Diagnostic Performance of Gastric Imprint Smear for Determination of Helicobacter pylori Infection

J Al-Ali,1 F Al-Asfar,2 R Dhar,3 PM Dhar,4 and K Kapila5

1Department of Medicine, Faculty of Medicine, Kuwait University, Jabriya, Kuwait
2Department of Surgery, Faculty of Medicine, Kuwait University, Jabriya, Kuwait
3Department of Laboratories (Microbiology Unit), Al-Adan Hospital, Hadiya, Kuwait
4Department of Surgery, Al-Adan Hospital, Hadiya, Kuwait
5Department of Pathology, Kuwait University, Jabriya, Kuwait

Received 8 February 2010; Accepted 12 April 2010

Copyright © 2010 Hindawi Publishing Corporation. This is an open access article distributed under the Creative Commons Attribution License, which permits unrestricted use, distribution, and reproduction in any medium, provided the original work is properly cited.

Abstract

BACKGROUND: Despite the availability of several methods (invasive and noninvasive) for the diagnosis of Helicobacter pylori infection, no test is considered to be the ‘gold standard’. Endoscopy-based tests are regarded as the reference method in most studies.

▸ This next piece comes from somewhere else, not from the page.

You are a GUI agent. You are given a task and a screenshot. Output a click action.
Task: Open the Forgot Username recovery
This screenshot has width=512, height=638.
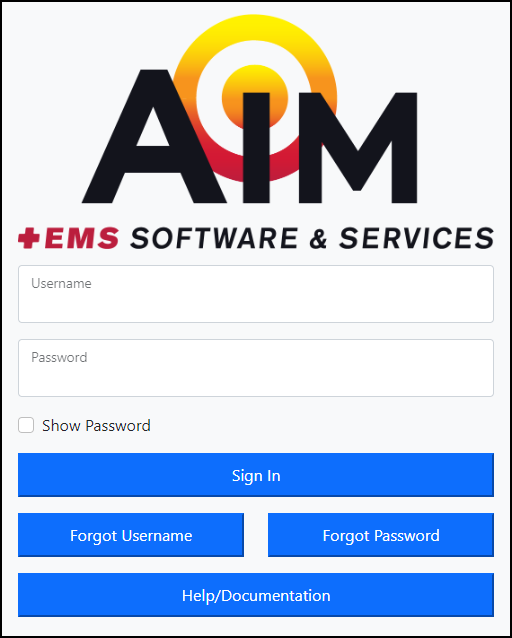[131, 535]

OBJECTIVE: To evaluate the diagnostic performance of imprint cytology smears of antral biopsies compared with Gram-stained smears, the rapid urease test and culture methods, separately and in combination.

METHODS: Antral biopsies were obtained from consecutive patients undergoing upper gastrointestinal endoscopy at a single centre. The biopsies were examined for the presence of H pylori by Gram-stained smear, the rapid urease test, culture methods and imprint cytology smear.

RESULTS: A total of 273 biopsies were studied. All tests were positive in 36% of the patients. Of 252 biopsies tested, 73% were positive using the imprint cytology technique. Using Gram-stained smear, the rapid urease test and culture methods individually, the sensitivity and specificity of imprint cytology smears for the detection of H pylori were found to be 92.7% and 50%; 92.7% and 49%; and 92.4% and 38.5%, respectively. Combining the three microbiological methods resulted in a sensitivity of 92.1%, a specificity of 51.0% and an efficiency of 71.7% for imprint cytology smears.

CONCLUSIONS: Endoscopic examination provides useful clinical information. Imprint gastric cytology can be used as a rapid test to establish the diagnosis of H pylori infection at the time endoscopy is performed, enabling the endoscopist to start treatment with immediate effect.